Using “comm” to Compare Files: A Practical Guide

The comm command is a powerful GNU utility for comparing sorted text files line by line. While similar to diff, comm provides output that’s especially useful for scripting and automated processing.

Table of Contents

Prerequisites

  • On Linux: comm comes pre-installed
  • On Windows: Install via Git Bash or Windows Subsystem for Linux (WSL)
  • Files must be sorted before comparison (see Working with Unsorted Files)

Basic Usage

comm [OPTION]... LEFT_FILE RIGHT_FILE

Options:

  • -1: Suppress lines unique to left file
  • -2: Suppress lines unique to right file
  • -3: Suppress lines that appear in both files

Examples

Let’s compare two sample files:

a.txt
-----
alpha
bravo
charlie
delta
echo
foxtrot
golf
hotel

b.txt
-----
alpha
bravo
delta
echo
echo2
foxtrot
hotel
india
juliett
kilo

Finding Lines Unique to LEFT File

$ comm -2 -3 a.txt b.txt
charlie
golf

Finding Lines Unique to RIGHT File

$ comm -1 -3 a.txt b.txt
echo2
india
juliett
kilo

Viewing All Differences

$ comm -3 a.txt b.txt
    charlie          # Left file only (no leading spaces)
        echo2        # Right file only (4 leading spaces)
    golf
        india
        juliett
        kilo

Note: The output format uses columns separated by tabs:

  • Column 1 (no spaces): Lines unique to first file
  • Column 2 (4 spaces): Lines unique to second file
  • Column 3 (8 spaces): Lines common to both files (when not using -3)

Finding Common Lines

$ comm -1 -2 a.txt b.txt
alpha
bravo
delta
echo
foxtrot
hotel

Working with Unsorted Files

If your files aren’t sorted, you’ll need to sort them before comparison. While you could create temporary sorted files, there’s a more elegant solution using process substitution:

$ comm <(sort file1.txt) <(sort file2.txt)

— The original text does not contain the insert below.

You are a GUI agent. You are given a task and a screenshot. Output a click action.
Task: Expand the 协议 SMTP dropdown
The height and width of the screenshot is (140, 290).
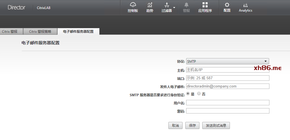coord(227,61)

Let’s break down how this works:

  1. The <(command) syntax is called process substitution. It:

    • Executes the command inside the parentheses
    • Creates a temporary file-like object containing the command’s output
    • Provides that file-like object to the outer command
  2. In this case:

    • <(sort file1.txt) sorts the contents of file1.txt and provides it as the LEFT_FILE to comm
    • <(sort file2.txt) sorts the contents of file2.txt and provides it as the RIGHT_FILE to comm
    • Both sorting operations happen in memory without creating temporary files

This is equivalent to, but more efficient than, the following multiple-step process:

# The long way (not recommended)
$ sort file1.txt > sorted1.txt
$ sort file2.txt > sorted2.txt
$ comm sorted1.txt sorted2.txt
$ rm sorted1.txt sorted2.txt

The process substitution method is:

  • More efficient (no temporary files needed)
  • Cleaner (no cleanup required)
  • Thread-safe (no risk of name collisions in temporary files)
  • Perfect for use in scripts and pipelines

You can combine this with other commands. For example, to sort case-insensitively, use -f. This option converts all lowercase characters to their uppercase equivalent before comparison:

$ comm <(sort -f file1.txt) <(sort -f file2.txt)

Comparison with diff

While diff provides similar functionality, its output format can be harder to parse:

$ diff --side-by-side --color --suppress-common-line a.txt b.txt
charlie                          <
                                 >  echo2
golf                             <
                                 > india
                                 > juliett
                                 > kilo

comm is often preferred when:

  • You need machine-readable output
  • You want to process the differences programmatically
  • You want to easily extract specific differences (unique to left, right, or common)

Conclusion

The comm command is a versatile tool for comparing sorted text files. Its simple, column-based output format makes it especially useful for scripting and automated processing tasks. While it requires pre-sorted input, this limitation is easily addressed using the sort command.